とはいえ、そうなるのも、ある程度止むを得ない。というのも、『愛が微笑む時』は少々プロットに混乱がみられる映画でもあるのだ。

 

タイトルロールに注目して頂くと分かるのだが、『愛が微笑む時』は脚本家が4人以上クレジットされている作品である。そして、ハリウッド映画で脚本家が4人以上クレジットされている作品というのは、多くの場合、ほぼ間違いなく、それ以上の人数が関わっていることが大半なのである。

 

映画の世界にはノンクレジット契約での仕事がままあるが、脚本に関してはこの率が高い。スクリプトドクターが入って、大小の助言をしたり、リライトをすることがあり、多くの場合はスタッフロールにクレジットしない形での仕事ということになる。

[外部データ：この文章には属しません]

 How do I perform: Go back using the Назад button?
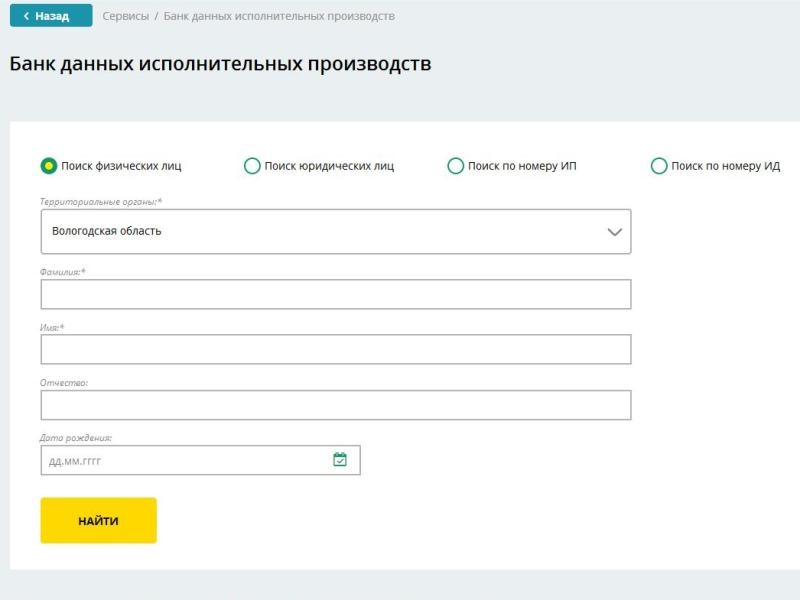point(51,16)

“脚本家が4人以上クレジットされている”という状態は、脚本の調整に多数の人が関わってますよ、という目印のようなものなのだ。

 

そして多数の脚本家が関わっている作品というのは、得てして撮影の方向性に多少の混乱があった作品であることが多い。途中で物語の方向性が変わる、スケジュール変更の都合で俳優の都合がつかなくなる、全体構成をリライト中であるにも関わらず押さえていたロケ地の契約期限が来てしまい見通しが不透明なままとにかくシーン単体は先に撮影せねばならない…など、(お、恐ろしい…) 想像するだに不憫な現場的な事情に対応するために、脚本上も細かな調整が必要だったのであろうという推測が、自然と成り立つわけだ。

 

事実、『愛が微笑む時』は、その設定が本来持っているポテンシャルほどには、プロットそのもので感動的なストーリーテリングを呼び込めているわけではない。おそらく初期案のままでは進められなくなってしまったなど、なんらかの事情があったのだろう。ややぎこちない話運びなのである。なのだが、主演のロバート・ダウニーJr.の歌って踊れる器用さと卓抜した演技力を大事に活かそうとする賢明な構成にはなっており、その他脇を固める名うての役者陣の熱演、名演も相まって、多少のプロットの混乱を吹き飛ばすような、快い一作になっている。

 

ちなみにこれは余談だが、プロットの混乱がみられる映画には、ちょっとした見分け方がある。そういった映画は、商品パッケージやWebサイトなどに書かれてある“あらすじ”の内容が、それぞれで微妙に違っていたりするのである。

 

各々の紹介文を読んでいると、誰がどうなってこうなって、という部分がいまいちよく分からなくなってくるのだ。特に主人公が誰なのかが分かりづらい場合があり、『愛が微笑む時』はこれに当てはまる。そして実際、映画本編も幽霊4人組の視点から始まり、主演のはずのダウニーJr.が出てくるまでにかなりの時間がかかってしまっているのである。幽霊が主役のようでもあるし、青年が主役のようでもあるし、しかし青年自身が物語の主題になるほどの執着は抱えていないし…といった塩梅だ。

 

ちなみにこの見分け方は、映画監督の三宅隆太氏が以前イベントで紹介していたものである。実際そのつもりで映画のパッケージをTSUTAYAなどで参照し、同時にタブレットなどでも情報を検索してみると、それだけでなかなかに面白い。一体何を言ってるんだろう…という程にも混乱しているものもあり、思わず笑ってしまう。

 

だが、『愛が微笑む時』がそうであるように、プロットが多少混乱しているからといって、映画そのものの出来が悪いとは限らない。そこは御自身の直感を働かせて、映画作品への敬意と愛情を持って接して頂けると幸いである。

 

閑話休題

 

何にせよ、アルフレ・ウッダードは『愛が微笑む時』の中で、肝っ玉母ちゃん的な母性を発揮し、会えない我が子たちへの想いを胸にしながらも、ダウニーJr.の成長を我が子のように見守る役柄を、愛嬌たっぷりに魅力的に演じている。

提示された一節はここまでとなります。